>>>>>
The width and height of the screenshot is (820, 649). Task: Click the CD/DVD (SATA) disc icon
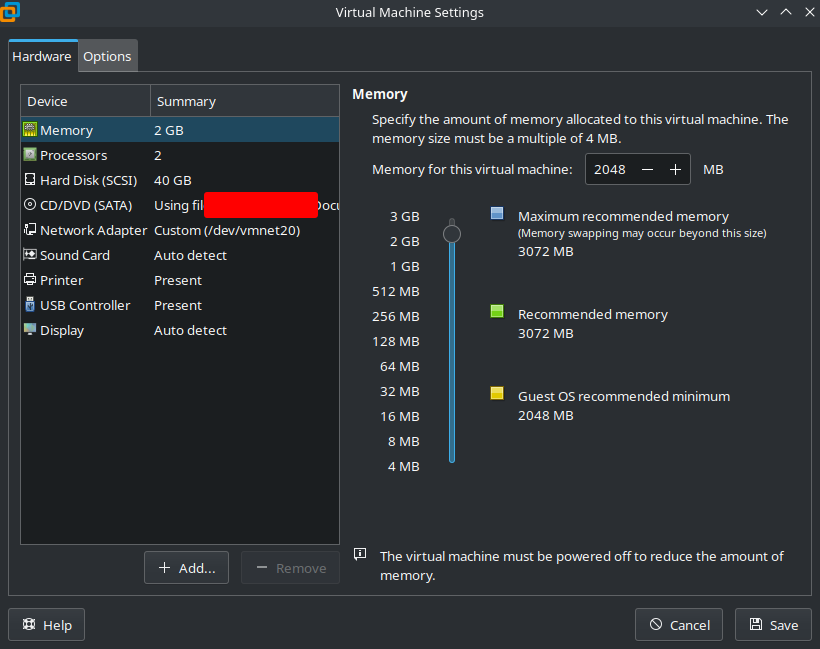click(x=30, y=205)
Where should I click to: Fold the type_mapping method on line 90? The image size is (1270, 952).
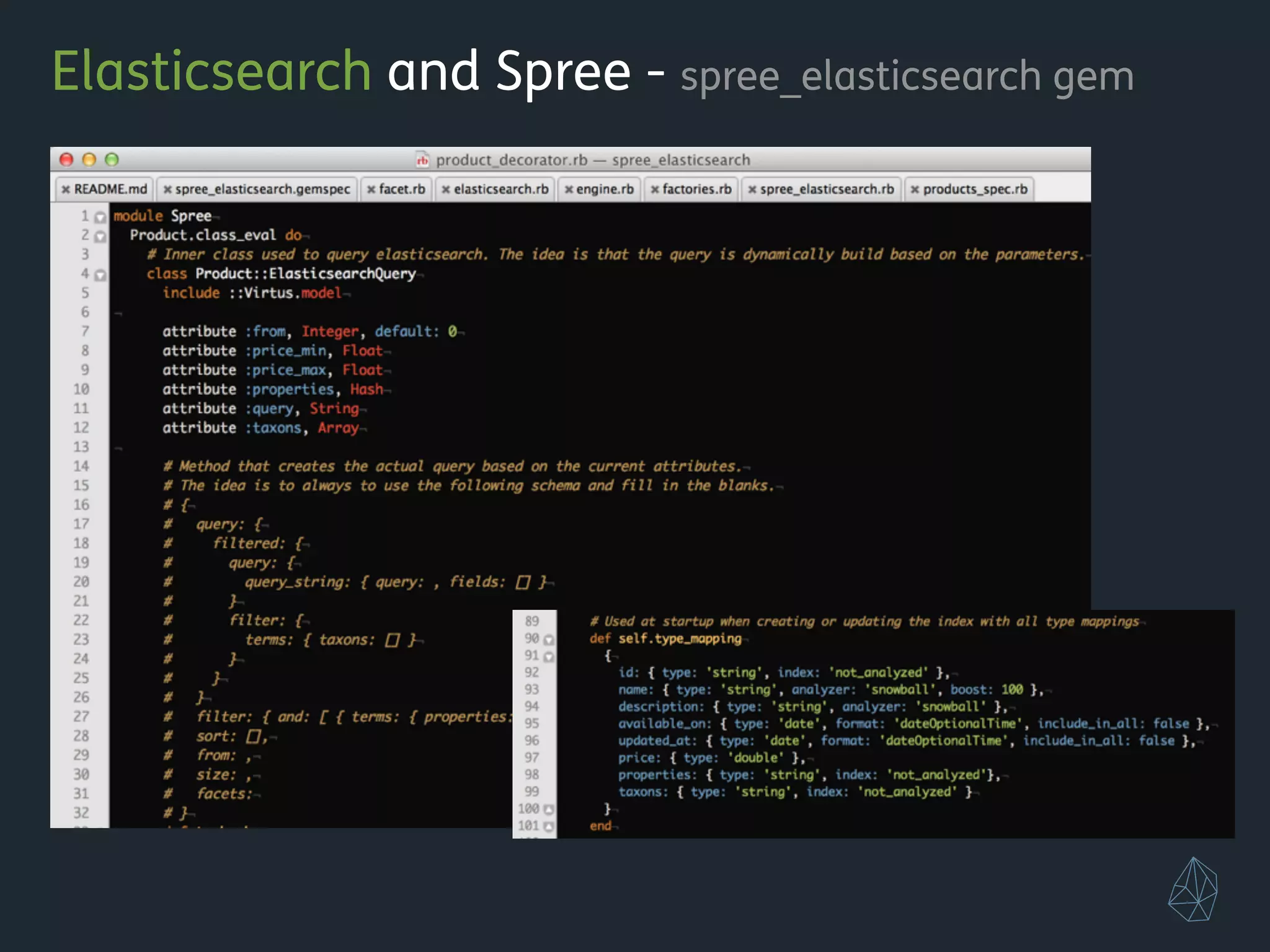click(x=549, y=640)
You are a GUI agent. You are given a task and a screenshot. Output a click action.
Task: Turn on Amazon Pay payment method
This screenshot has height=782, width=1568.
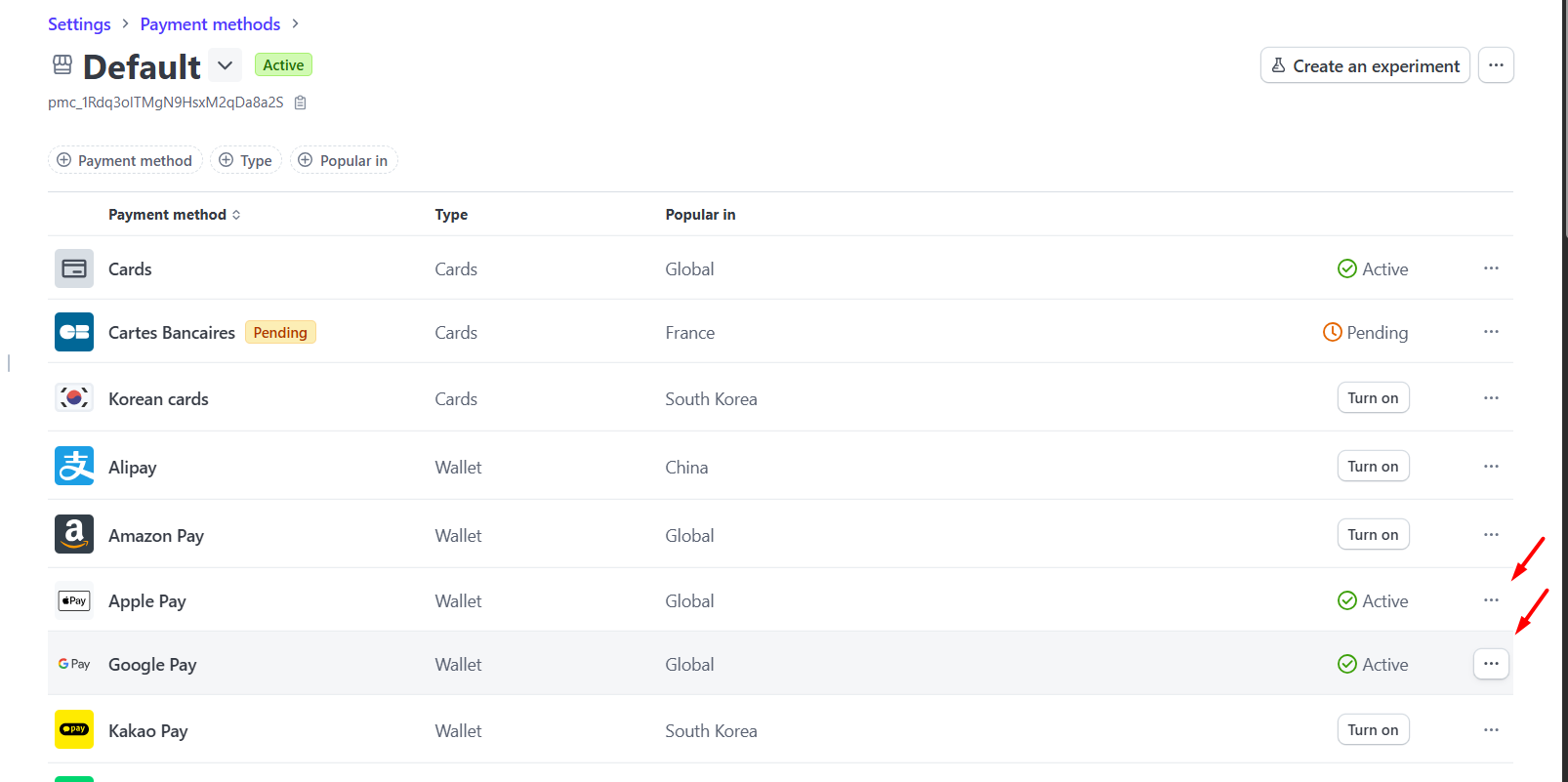(1373, 535)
<<<<<
* The task
Rewrite all of the data above, swapping every "screenshot" for "screen image" and changing nothing else. Leave out the pictures.

* Worked answer
The width and height of the screen image is (820, 649). Task: Click the CD/DVD (SATA) disc icon
click(x=30, y=205)
Where should I click to: Fold the type_mapping method on line 90? The image size is (1270, 952).
click(x=549, y=640)
You are a GUI agent. You are given a task and a screen image. Output a click action.
Task: Turn on Amazon Pay payment method
This screen image has height=782, width=1568.
(1373, 535)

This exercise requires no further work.